◆ What this task involves:
Output every line below exactly, please, omitting pictures.

┌─ Given data

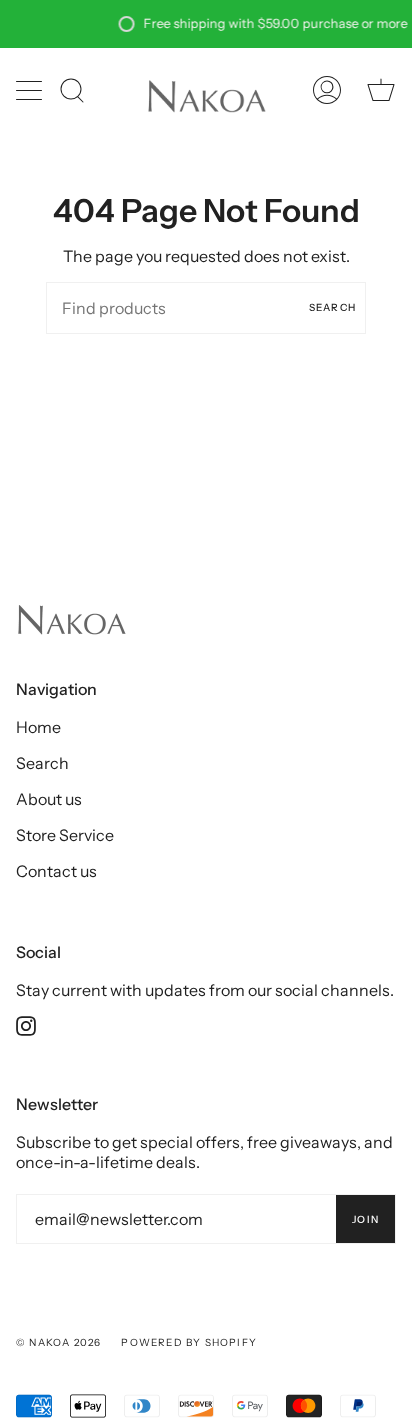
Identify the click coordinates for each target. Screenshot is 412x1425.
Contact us (56, 871)
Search (332, 307)
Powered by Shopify (189, 1342)
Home (38, 727)
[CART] (381, 89)
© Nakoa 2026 (58, 1342)
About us (49, 799)
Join (365, 1219)
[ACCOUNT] (327, 89)
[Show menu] (31, 90)
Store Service (65, 835)
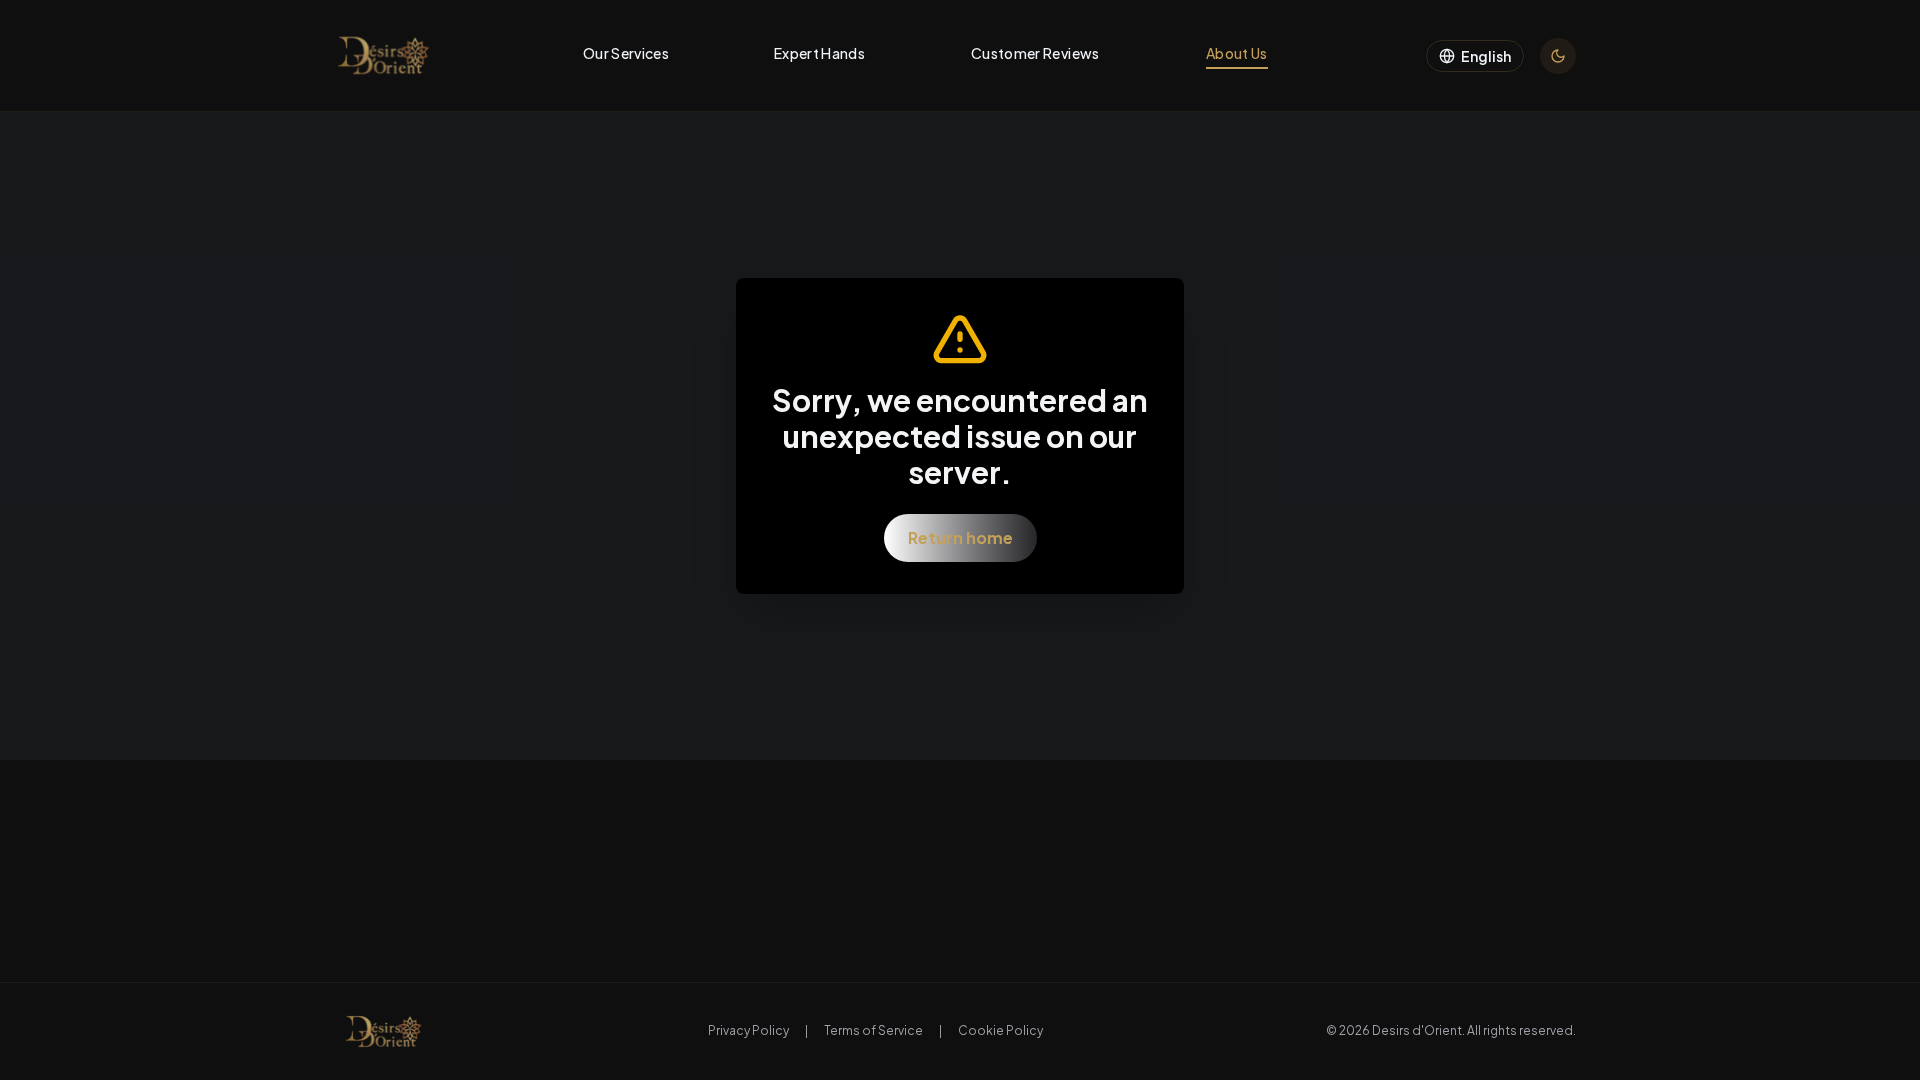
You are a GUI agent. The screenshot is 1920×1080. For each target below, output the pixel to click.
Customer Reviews (1035, 53)
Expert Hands (819, 53)
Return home (960, 537)
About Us (1237, 53)
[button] (384, 55)
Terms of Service (873, 1030)
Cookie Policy (1000, 1030)
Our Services (626, 53)
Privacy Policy (748, 1030)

└─

◆ Output:
Identify the click coordinates for each target. Screenshot is 412x1425.
Contact us (56, 871)
Search (332, 307)
Powered by Shopify (189, 1342)
Home (38, 727)
[CART] (381, 89)
© Nakoa 2026 (58, 1342)
About us (49, 799)
Join (365, 1219)
[ACCOUNT] (327, 89)
[Show menu] (31, 90)
Store Service (65, 835)
You are a GUI agent. The screenshot is 1920×1080. For each target below, output the pixel to click.
Customer Reviews (1035, 53)
Expert Hands (819, 53)
Return home (960, 537)
About Us (1237, 53)
[button] (384, 55)
Terms of Service (873, 1030)
Cookie Policy (1000, 1030)
Our Services (626, 53)
Privacy Policy (748, 1030)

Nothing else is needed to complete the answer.